[Stored data]
------------

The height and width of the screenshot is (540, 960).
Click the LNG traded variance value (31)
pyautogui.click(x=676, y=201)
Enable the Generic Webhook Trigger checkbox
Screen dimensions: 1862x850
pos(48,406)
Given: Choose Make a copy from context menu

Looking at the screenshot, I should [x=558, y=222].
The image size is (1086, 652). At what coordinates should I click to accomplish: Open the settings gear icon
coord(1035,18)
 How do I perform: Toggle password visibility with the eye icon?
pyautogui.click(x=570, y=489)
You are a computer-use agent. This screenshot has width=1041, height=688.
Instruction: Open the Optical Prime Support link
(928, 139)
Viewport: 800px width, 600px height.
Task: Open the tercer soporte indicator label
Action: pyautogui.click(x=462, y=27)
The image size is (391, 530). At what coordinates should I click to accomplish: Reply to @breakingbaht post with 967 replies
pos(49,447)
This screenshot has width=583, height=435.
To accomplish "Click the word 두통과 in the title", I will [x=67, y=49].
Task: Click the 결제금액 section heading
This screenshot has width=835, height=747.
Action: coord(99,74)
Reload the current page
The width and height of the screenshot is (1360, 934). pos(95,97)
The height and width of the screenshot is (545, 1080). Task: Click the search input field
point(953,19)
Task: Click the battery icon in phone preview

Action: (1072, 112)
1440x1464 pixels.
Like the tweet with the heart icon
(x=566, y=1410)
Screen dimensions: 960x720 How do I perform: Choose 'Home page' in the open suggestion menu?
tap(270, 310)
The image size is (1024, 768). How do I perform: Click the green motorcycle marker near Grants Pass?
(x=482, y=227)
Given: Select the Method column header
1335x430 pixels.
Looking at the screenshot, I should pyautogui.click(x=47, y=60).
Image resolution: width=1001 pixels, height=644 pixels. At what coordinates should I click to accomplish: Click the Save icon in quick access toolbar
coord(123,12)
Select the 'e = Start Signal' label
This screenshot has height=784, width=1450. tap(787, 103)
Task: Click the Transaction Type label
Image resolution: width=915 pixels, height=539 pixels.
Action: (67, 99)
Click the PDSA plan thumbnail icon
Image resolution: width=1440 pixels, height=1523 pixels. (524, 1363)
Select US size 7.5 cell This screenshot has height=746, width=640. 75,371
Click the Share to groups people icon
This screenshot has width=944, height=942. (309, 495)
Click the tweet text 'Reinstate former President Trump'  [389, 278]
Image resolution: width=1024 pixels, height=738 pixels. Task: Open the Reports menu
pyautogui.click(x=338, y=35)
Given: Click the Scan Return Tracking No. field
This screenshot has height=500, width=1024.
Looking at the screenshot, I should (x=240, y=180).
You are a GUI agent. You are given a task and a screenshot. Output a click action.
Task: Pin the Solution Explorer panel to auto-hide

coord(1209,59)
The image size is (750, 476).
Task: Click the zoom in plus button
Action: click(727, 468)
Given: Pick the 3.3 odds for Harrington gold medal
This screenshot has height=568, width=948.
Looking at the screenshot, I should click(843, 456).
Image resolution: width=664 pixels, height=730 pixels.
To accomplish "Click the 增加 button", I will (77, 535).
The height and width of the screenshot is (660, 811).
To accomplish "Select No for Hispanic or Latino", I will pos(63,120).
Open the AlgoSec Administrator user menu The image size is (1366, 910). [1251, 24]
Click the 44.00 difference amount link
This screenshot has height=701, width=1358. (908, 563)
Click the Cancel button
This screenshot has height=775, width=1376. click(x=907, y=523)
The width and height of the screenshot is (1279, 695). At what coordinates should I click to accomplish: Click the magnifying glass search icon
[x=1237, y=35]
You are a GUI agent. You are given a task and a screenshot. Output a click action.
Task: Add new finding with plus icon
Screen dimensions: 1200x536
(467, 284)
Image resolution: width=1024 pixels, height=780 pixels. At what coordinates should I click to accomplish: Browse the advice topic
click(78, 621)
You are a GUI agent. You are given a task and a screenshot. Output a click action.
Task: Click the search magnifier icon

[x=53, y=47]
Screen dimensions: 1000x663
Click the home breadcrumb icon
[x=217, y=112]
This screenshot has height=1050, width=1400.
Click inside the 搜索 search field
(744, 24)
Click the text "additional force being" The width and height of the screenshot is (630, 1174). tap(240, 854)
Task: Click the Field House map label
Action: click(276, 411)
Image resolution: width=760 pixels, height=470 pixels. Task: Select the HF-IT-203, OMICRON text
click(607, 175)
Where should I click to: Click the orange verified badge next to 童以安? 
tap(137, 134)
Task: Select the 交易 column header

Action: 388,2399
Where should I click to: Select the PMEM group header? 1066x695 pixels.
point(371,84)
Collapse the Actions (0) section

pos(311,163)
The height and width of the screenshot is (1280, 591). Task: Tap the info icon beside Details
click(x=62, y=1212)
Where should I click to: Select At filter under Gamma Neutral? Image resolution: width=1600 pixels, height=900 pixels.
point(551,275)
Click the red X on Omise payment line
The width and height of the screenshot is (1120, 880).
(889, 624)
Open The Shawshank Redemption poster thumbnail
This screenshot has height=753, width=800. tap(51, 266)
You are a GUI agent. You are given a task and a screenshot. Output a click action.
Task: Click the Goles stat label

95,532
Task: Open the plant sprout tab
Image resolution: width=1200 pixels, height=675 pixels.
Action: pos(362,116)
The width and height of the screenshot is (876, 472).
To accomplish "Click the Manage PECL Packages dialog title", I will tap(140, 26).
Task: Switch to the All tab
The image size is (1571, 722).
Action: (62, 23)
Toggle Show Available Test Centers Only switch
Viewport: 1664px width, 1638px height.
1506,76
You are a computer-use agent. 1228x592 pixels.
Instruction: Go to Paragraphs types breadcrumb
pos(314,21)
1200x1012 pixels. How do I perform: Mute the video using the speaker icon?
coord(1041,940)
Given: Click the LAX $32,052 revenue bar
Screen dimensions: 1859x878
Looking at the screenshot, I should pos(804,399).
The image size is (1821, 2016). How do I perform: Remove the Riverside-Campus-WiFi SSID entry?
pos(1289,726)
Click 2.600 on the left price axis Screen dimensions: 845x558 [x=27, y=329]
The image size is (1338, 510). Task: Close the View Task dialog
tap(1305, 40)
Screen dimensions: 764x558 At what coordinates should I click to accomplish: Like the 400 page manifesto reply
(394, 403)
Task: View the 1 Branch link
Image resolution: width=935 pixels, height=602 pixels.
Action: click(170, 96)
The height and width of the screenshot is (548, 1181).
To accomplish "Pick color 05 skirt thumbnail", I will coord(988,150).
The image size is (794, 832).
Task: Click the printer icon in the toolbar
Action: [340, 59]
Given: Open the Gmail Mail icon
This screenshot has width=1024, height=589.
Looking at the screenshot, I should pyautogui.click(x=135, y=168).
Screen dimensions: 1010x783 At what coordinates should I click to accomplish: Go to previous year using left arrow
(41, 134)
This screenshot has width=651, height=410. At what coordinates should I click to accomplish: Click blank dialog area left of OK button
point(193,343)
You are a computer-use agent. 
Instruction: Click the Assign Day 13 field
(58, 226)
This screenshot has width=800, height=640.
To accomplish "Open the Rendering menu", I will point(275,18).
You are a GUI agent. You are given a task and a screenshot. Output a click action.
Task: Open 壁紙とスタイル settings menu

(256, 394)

------------

What is required
Each and every entry needs to be repeated exactly.

Task result
The height and width of the screenshot is (540, 960).
Click the LNG traded variance value (31)
pyautogui.click(x=676, y=201)
Enable the Generic Webhook Trigger checkbox
Screen dimensions: 1862x850
pos(48,406)
Given: Choose Make a copy from context menu

Looking at the screenshot, I should [x=558, y=222].
The image size is (1086, 652). At what coordinates should I click to accomplish: Open the settings gear icon
coord(1035,18)
 How do I perform: Toggle password visibility with the eye icon?
pyautogui.click(x=570, y=489)
You are a computer-use agent. This screenshot has width=1041, height=688.
Instruction: Open the Optical Prime Support link
(928, 139)
Viewport: 800px width, 600px height.
Task: Open the tercer soporte indicator label
Action: pyautogui.click(x=462, y=27)
The image size is (391, 530). At what coordinates should I click to accomplish: Reply to @breakingbaht post with 967 replies
pos(49,447)
This screenshot has width=583, height=435.
To accomplish "Click the word 두통과 in the title", I will [x=67, y=49].
Task: Click the 결제금액 section heading
This screenshot has width=835, height=747.
Action: coord(99,74)
Reload the current page
The width and height of the screenshot is (1360, 934). pos(95,97)
The height and width of the screenshot is (545, 1080). Task: Click the search input field
point(953,19)
Task: Click the battery icon in phone preview

Action: (1072, 112)
1440x1464 pixels.
Like the tweet with the heart icon
(x=566, y=1410)
Screen dimensions: 960x720 How do I perform: Choose 'Home page' in the open suggestion menu?
tap(270, 310)
The image size is (1024, 768). How do I perform: Click the green motorcycle marker near Grants Pass?
(x=482, y=227)
Given: Select the Method column header
1335x430 pixels.
Looking at the screenshot, I should pyautogui.click(x=47, y=60).
Image resolution: width=1001 pixels, height=644 pixels. At what coordinates should I click to accomplish: Click the Save icon in quick access toolbar
coord(123,12)
Select the 'e = Start Signal' label
This screenshot has height=784, width=1450. tap(787, 103)
Task: Click the Transaction Type label
Image resolution: width=915 pixels, height=539 pixels.
Action: (67, 99)
Click the PDSA plan thumbnail icon
Image resolution: width=1440 pixels, height=1523 pixels. (524, 1363)
Select US size 7.5 cell This screenshot has height=746, width=640. 75,371
Click the Share to groups people icon
This screenshot has width=944, height=942. (309, 495)
Click the tweet text 'Reinstate former President Trump'  [389, 278]
Image resolution: width=1024 pixels, height=738 pixels. Task: Open the Reports menu
pyautogui.click(x=338, y=35)
Given: Click the Scan Return Tracking No. field
This screenshot has height=500, width=1024.
Looking at the screenshot, I should (x=240, y=180).
You are a GUI agent. You are given a task and a screenshot. Output a click action.
Task: Pin the Solution Explorer panel to auto-hide

coord(1209,59)
The image size is (750, 476).
Task: Click the zoom in plus button
Action: click(727, 468)
Given: Pick the 3.3 odds for Harrington gold medal
This screenshot has height=568, width=948.
Looking at the screenshot, I should click(843, 456).
Image resolution: width=664 pixels, height=730 pixels.
To accomplish "Click the 增加 button", I will (77, 535).
The height and width of the screenshot is (660, 811).
To accomplish "Select No for Hispanic or Latino", I will pos(63,120).
Open the AlgoSec Administrator user menu The image size is (1366, 910). [1251, 24]
Click the 44.00 difference amount link
This screenshot has height=701, width=1358. (908, 563)
Click the Cancel button
This screenshot has height=775, width=1376. click(x=907, y=523)
The width and height of the screenshot is (1279, 695). At what coordinates should I click to accomplish: Click the magnifying glass search icon
[x=1237, y=35]
You are a GUI agent. You are given a task and a screenshot. Output a click action.
Task: Add new finding with plus icon
Screen dimensions: 1200x536
(467, 284)
Image resolution: width=1024 pixels, height=780 pixels. At what coordinates should I click to accomplish: Browse the advice topic
click(78, 621)
You are a GUI agent. You are given a task and a screenshot. Output a click action.
Task: Click the search magnifier icon

[x=53, y=47]
Screen dimensions: 1000x663
Click the home breadcrumb icon
[x=217, y=112]
This screenshot has height=1050, width=1400.
Click inside the 搜索 search field
(744, 24)
Click the text "additional force being" The width and height of the screenshot is (630, 1174). tap(240, 854)
Task: Click the Field House map label
Action: click(276, 411)
Image resolution: width=760 pixels, height=470 pixels. Task: Select the HF-IT-203, OMICRON text
click(607, 175)
Where should I click to: Click the orange verified badge next to 童以安? 
tap(137, 134)
Task: Select the 交易 column header

Action: 388,2399
Where should I click to: Select the PMEM group header? 1066x695 pixels.
point(371,84)
Collapse the Actions (0) section

pos(311,163)
The height and width of the screenshot is (1280, 591). Task: Tap the info icon beside Details
click(x=62, y=1212)
Where should I click to: Select At filter under Gamma Neutral? Image resolution: width=1600 pixels, height=900 pixels.
point(551,275)
Click the red X on Omise payment line
The width and height of the screenshot is (1120, 880).
(889, 624)
Open The Shawshank Redemption poster thumbnail
This screenshot has height=753, width=800. tap(51, 266)
You are a GUI agent. You are given a task and a screenshot. Output a click action.
Task: Click the Goles stat label

95,532
Task: Open the plant sprout tab
Image resolution: width=1200 pixels, height=675 pixels.
Action: pos(362,116)
The width and height of the screenshot is (876, 472).
To accomplish "Click the Manage PECL Packages dialog title", I will tap(140, 26).
Task: Switch to the All tab
The image size is (1571, 722).
Action: (62, 23)
Toggle Show Available Test Centers Only switch
Viewport: 1664px width, 1638px height.
1506,76
You are a computer-use agent. 1228x592 pixels.
Instruction: Go to Paragraphs types breadcrumb
pos(314,21)
1200x1012 pixels. How do I perform: Mute the video using the speaker icon?
coord(1041,940)
Given: Click the LAX $32,052 revenue bar
Screen dimensions: 1859x878
Looking at the screenshot, I should pos(804,399).
The image size is (1821, 2016). How do I perform: Remove the Riverside-Campus-WiFi SSID entry?
pos(1289,726)
Click 2.600 on the left price axis Screen dimensions: 845x558 [x=27, y=329]
The image size is (1338, 510). Task: Close the View Task dialog
tap(1305, 40)
Screen dimensions: 764x558 At what coordinates should I click to accomplish: Like the 400 page manifesto reply
(394, 403)
Task: View the 1 Branch link
Image resolution: width=935 pixels, height=602 pixels.
Action: click(170, 96)
The height and width of the screenshot is (548, 1181).
To accomplish "Pick color 05 skirt thumbnail", I will coord(988,150).
The image size is (794, 832).
Task: Click the printer icon in the toolbar
Action: [340, 59]
Given: Open the Gmail Mail icon
This screenshot has width=1024, height=589.
Looking at the screenshot, I should pyautogui.click(x=135, y=168).
Screen dimensions: 1010x783 At what coordinates should I click to accomplish: Go to previous year using left arrow
(41, 134)
This screenshot has width=651, height=410. At what coordinates should I click to accomplish: Click blank dialog area left of OK button
point(193,343)
You are a computer-use agent. 
Instruction: Click the Assign Day 13 field
(58, 226)
This screenshot has width=800, height=640.
To accomplish "Open the Rendering menu", I will point(275,18).
You are a GUI agent. You are given a task and a screenshot. Output a click action.
Task: Open 壁紙とスタイル settings menu

(256, 394)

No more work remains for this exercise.